GPCR antagonist(Viva Star)

Protease-activated receptor 2 (PAR2) is a G protein-coupled receptor (GPCR) implicated in inflammatory diseases and cancer, representing a validated therapeutic target. In our previous study, we combined molecular dynamics (MD) and fragment molecular orbital (FMO) analyses to rationalize binding mode differences between PAR2 agonists and antagonists. Here, we advanced this framework into a practical ligand discovery platform that integrates FMO-based hotspot mapping, pharmacophore modeling, structure-based virtual screening, and functional validation. FMO analysis of PAR2 complexes with a peptide agonist, antibody, and antagonist identified residue-level binding hotspots that were translated into a pharmacophore model for screening ∼50,000 in-house compounds. Hit compounds were virtually screened by docking and MD simulations, with Na⁺ ion displacement at the conserved allosteric site serving as a functional filter. Application of a 1.4 Å cutoff excluded agonist-like perturbations while retaining antagonist-like Na⁺ displacement profiles. The initial hit, an indazole derivative S757-0124, engaged key hotspots and exhibited antagonist-like Na⁺ dynamics but suffered from poor solubility and moderate potency. Scaffold replacement with an sp³-rich tetrahydropyrazolopyridine core yielded P2L-003, which showed 35-fold improved potency, 11.6-fold higher solubility, and maintained reduced Na⁺ displacement characteristic of antagonist binding.
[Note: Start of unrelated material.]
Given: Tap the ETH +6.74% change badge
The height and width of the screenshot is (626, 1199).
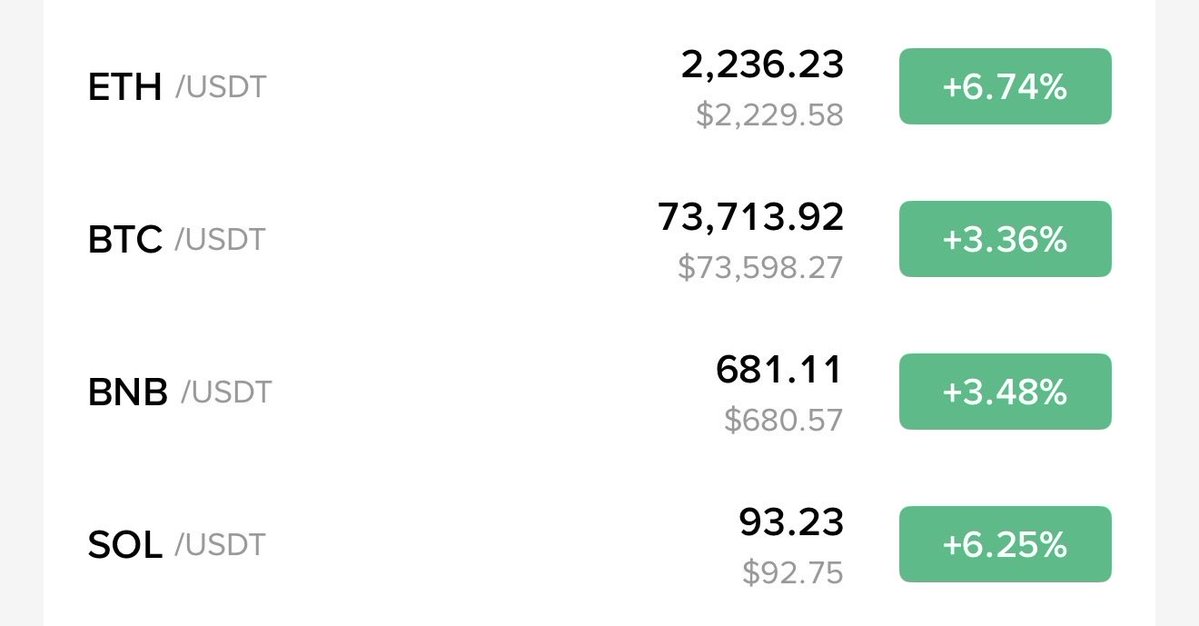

Functional assays further confirmed that P2L-003 selectively antagonized PAR2 without affecting PAR1, PAR4, or ATP-mediated signaling, while Western blotting demonstrated dose-dependent inhibition of ERK1/2 and p38 phosphorylation. Together, these results highlight how integrating electronic precision from FMO, functional filtering from MD, and medicinal chemistry optimization provides a robust and generalizable workflow for GPCR antagonist discovery.